Section 3 introduces the two basic algorithms needed to propose the DSLABC algorithm: ABC and
Q-learning algorithms.
Section 4 introduces the flow and specific settings of the DSLABC algorithm.
Section 5 verifies the effectiveness and practicability of the DSLABC algorithm.
Section 6 is the conclusion of this paper.
6. Conclusions
Given the frequent insertion of new jobs in flexible job-shops, this paper determines the specific method of job-shop rescheduling and verifies it by experiments. First, a dynamic scheduling model is proposed. By comparing the insertion time and the beginning time of each operation in the original scheduling scheme, the operations that need to be rescheduled are screened out, and the coding method between the operations and the machines is designed. Second, the DSLABC algorithm for dynamic scheduling is proposed, which realizes the combination of the ABC and the Q-learning algorithms. The specific equations for the state, reward, and action selection strategy are designed. Through the Q value table, the algorithm selects appropriate action according to the specific state of the population during each iteration, which improves the convergence accuracy and stability of the algorithm. Finally, by comparing 11 algorithms to solve the Brandimarte instances, it is verified that the SLABC algorithm (i.e., DSLABC) has good convergence accuracy and stability. Through the dynamic scheduling of specific examples, the effectiveness of the DSLABC algorithm in solving dynamic problems is verified, and a new method with high precision is provided for the current dynamic scheduling of flexible job-shops.

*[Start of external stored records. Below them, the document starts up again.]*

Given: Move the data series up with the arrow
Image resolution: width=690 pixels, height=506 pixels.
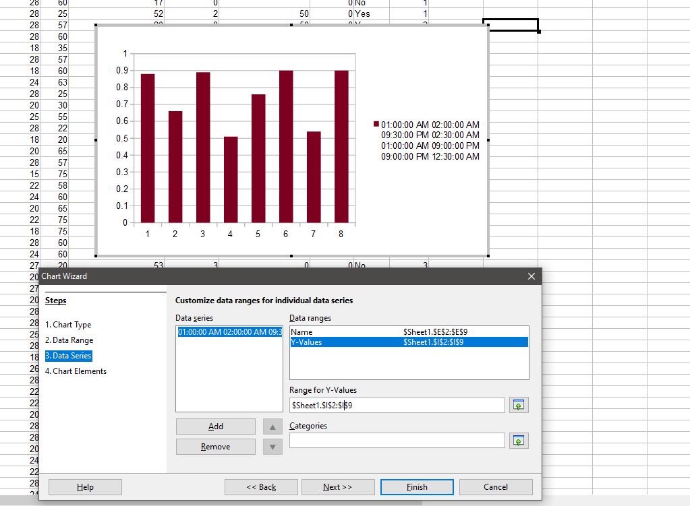Looking at the screenshot, I should coord(272,426).
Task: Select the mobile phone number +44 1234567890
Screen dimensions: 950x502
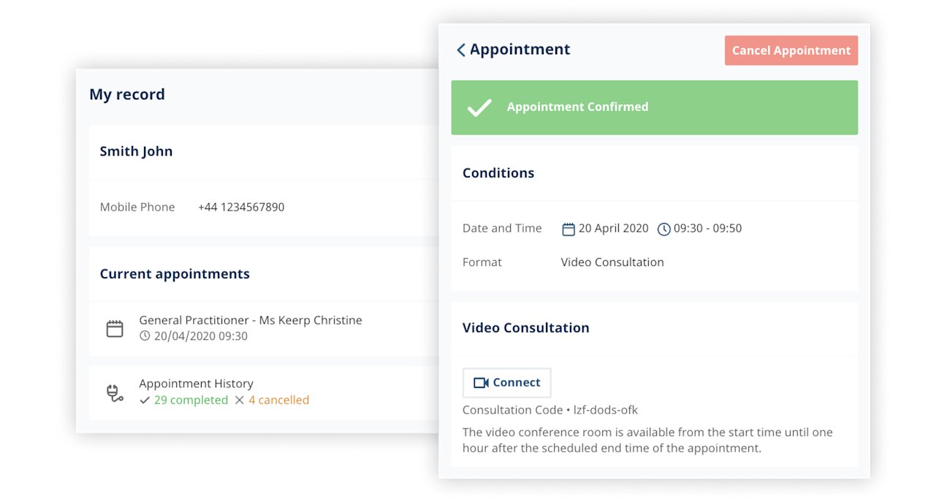Action: tap(241, 208)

The novelties of this paper are: 1. Since the update dimension of the ABC algorithm cannot be adjusted dynamically, this paper realizes that the ABC algorithm can obtain a suitable update dimension in each iteration through the Q-learning algorithm, which improves the convergence accuracy of the ABC algorithm. 2. In view of the situation that the real flexible job-shop faces the insertion of new jobs, this paper reschedules the new job and the operations that have not started processing to generate a new scheduling scheme. The proposed DSLABC algorithm realizes the dynamic scheduling of flexible job-shop, and the effectiveness and advantages of the DSLABC algorithm are proved by experiments.

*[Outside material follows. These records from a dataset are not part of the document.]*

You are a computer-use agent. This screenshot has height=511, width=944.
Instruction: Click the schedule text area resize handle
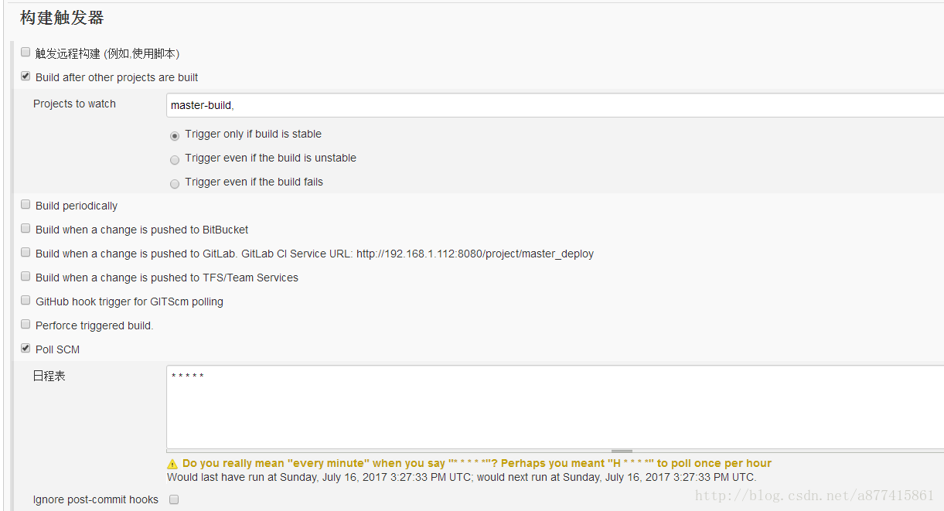click(x=622, y=451)
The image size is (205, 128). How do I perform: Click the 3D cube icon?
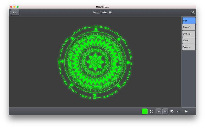tap(152, 111)
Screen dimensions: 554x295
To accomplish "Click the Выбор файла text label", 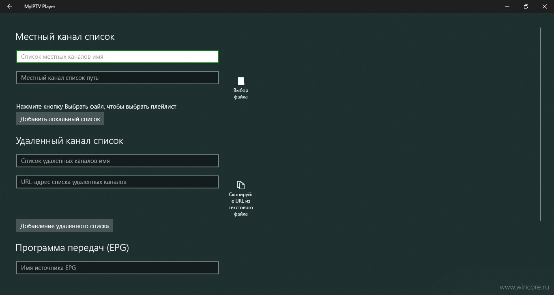I will coord(241,94).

The next research plan is as follows: 1. Research on dynamic scheduling with multi jobs and multiperiod insertion to further improve the application scope and field of the DSLABC algorithm. 2. Research on scheduling problems with multiple objective, such as priority and energy consumption. 3. Research on algorithm verification on platforms such as Python. 4. Apply the algorithm to the actual flexible job-shop to verify its actual application performance.